**Task:**
Look below for the line containing "Click the คันนี้ผ่อนเริ่ม"; from there through the line containing "Screen dimensions: 838x374", both lines included, please set down each line exactly and nothing else.

*** Opening of Input ***

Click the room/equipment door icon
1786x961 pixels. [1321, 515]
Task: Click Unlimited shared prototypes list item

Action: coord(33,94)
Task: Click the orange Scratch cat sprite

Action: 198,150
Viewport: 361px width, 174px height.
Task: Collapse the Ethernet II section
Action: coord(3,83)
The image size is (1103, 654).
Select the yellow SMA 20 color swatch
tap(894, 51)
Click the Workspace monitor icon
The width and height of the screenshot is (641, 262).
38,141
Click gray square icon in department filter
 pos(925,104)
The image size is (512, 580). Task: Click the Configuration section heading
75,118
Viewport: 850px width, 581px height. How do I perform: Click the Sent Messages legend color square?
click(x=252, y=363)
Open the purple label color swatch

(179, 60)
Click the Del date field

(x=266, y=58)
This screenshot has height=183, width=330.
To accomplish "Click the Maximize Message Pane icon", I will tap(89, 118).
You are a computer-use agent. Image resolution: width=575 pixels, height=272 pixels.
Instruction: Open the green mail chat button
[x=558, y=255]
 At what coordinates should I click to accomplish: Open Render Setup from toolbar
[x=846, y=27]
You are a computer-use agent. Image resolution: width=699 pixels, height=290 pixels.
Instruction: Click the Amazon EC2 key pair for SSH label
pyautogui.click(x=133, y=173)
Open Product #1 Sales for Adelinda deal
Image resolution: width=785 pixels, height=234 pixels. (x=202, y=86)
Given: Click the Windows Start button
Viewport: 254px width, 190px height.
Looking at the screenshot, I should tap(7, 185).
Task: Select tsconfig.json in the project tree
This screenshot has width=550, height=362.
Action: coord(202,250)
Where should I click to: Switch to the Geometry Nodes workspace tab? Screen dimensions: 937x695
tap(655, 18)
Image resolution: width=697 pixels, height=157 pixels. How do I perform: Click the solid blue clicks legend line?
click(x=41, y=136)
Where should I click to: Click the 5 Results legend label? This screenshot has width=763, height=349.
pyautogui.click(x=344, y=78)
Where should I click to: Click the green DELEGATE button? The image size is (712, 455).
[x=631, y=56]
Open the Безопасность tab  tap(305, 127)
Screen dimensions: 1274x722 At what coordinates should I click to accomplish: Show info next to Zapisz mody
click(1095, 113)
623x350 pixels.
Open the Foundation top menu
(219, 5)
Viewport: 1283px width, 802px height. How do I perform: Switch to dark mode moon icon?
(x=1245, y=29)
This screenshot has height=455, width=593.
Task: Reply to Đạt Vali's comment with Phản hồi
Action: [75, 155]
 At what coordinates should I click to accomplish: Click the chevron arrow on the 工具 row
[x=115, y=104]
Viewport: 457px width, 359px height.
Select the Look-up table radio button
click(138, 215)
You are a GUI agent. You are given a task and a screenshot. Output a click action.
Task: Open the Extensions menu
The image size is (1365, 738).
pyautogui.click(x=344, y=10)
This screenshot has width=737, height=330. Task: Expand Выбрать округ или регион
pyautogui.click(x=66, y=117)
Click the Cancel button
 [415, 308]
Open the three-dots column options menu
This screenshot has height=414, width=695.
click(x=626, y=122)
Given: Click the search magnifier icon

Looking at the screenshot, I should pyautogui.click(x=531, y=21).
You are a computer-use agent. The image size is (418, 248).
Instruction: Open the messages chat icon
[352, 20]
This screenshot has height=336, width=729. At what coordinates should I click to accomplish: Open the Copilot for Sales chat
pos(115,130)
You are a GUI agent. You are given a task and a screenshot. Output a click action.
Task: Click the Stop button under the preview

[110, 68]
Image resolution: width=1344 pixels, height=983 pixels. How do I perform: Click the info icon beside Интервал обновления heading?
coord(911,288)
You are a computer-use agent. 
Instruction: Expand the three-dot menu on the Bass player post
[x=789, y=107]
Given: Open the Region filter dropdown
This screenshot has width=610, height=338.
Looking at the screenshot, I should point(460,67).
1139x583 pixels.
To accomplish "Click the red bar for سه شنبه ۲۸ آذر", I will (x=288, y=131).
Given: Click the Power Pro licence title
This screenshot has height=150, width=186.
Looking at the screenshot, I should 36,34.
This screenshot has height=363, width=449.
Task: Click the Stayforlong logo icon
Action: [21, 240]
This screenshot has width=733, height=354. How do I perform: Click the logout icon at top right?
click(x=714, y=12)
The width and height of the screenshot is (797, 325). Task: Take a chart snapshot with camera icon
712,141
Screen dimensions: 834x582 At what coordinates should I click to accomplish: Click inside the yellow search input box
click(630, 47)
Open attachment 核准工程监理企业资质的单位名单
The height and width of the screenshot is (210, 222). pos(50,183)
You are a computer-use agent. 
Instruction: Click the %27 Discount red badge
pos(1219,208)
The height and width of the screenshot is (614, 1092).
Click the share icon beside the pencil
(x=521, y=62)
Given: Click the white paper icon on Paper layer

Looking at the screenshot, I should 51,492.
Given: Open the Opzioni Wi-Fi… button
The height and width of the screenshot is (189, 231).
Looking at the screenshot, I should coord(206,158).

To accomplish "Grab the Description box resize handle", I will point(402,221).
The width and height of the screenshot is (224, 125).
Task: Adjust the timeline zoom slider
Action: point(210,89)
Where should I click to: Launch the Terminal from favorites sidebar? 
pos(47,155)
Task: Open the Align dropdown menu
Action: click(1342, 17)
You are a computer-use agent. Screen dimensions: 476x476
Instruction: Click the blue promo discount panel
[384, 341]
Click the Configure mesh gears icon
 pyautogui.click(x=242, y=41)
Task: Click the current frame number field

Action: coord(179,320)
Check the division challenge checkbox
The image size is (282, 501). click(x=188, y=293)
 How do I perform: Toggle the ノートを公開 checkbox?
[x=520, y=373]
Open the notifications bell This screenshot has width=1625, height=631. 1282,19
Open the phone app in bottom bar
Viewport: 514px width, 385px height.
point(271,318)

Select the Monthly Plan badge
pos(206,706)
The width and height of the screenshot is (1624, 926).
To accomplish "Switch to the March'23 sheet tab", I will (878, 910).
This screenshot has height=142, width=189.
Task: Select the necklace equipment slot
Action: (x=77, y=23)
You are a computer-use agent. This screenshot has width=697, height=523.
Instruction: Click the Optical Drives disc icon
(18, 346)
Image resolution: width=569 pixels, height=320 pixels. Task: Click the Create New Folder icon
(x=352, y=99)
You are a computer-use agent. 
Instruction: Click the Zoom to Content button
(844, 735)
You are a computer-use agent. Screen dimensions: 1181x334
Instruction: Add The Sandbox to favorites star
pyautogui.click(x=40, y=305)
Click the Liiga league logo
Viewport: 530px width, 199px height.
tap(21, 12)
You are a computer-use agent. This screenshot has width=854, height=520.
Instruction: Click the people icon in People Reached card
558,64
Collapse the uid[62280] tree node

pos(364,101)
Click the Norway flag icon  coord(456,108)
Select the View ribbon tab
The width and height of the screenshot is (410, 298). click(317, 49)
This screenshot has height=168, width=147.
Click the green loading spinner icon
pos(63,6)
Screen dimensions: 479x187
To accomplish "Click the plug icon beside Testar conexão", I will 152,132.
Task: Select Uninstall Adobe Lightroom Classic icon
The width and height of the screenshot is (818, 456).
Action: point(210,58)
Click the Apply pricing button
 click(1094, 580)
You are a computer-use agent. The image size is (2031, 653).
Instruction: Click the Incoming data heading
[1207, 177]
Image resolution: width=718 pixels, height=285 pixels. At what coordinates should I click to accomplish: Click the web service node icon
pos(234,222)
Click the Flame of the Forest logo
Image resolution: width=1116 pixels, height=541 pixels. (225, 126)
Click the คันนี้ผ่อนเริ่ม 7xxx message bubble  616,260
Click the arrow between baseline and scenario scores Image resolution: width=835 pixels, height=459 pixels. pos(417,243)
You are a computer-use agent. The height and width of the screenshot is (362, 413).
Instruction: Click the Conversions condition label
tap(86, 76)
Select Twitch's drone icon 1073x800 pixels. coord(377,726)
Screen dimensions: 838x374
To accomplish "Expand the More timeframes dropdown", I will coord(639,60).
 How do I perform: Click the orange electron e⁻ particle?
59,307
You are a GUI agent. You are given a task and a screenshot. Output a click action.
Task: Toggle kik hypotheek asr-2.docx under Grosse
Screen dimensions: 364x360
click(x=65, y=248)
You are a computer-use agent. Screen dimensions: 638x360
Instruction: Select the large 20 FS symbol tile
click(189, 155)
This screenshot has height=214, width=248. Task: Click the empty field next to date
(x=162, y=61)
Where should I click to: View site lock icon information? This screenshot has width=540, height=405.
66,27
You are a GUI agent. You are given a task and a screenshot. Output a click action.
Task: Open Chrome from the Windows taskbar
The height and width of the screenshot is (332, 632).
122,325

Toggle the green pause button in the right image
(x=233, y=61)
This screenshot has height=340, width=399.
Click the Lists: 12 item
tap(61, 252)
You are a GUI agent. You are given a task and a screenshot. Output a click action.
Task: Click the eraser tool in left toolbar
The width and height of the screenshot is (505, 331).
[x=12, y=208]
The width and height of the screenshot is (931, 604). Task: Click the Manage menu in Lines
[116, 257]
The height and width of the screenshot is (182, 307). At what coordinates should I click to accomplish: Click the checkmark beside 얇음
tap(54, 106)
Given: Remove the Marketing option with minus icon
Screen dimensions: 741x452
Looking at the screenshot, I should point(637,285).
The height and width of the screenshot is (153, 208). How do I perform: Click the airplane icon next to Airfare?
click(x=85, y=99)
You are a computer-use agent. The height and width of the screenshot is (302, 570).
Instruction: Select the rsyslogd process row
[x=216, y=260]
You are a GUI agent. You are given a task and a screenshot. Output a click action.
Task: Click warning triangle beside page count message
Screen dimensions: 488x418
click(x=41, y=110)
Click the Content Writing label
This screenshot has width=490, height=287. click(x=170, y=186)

*** Close of Input ***

**Answer space:**
Click the คันนี้ผ่อนเริ่ม 7xxx message bubble  616,260
Click the arrow between baseline and scenario scores Image resolution: width=835 pixels, height=459 pixels. pos(417,243)
You are a computer-use agent. The height and width of the screenshot is (362, 413).
Instruction: Click the Conversions condition label
tap(86, 76)
Select Twitch's drone icon 1073x800 pixels. coord(377,726)
Screen dimensions: 838x374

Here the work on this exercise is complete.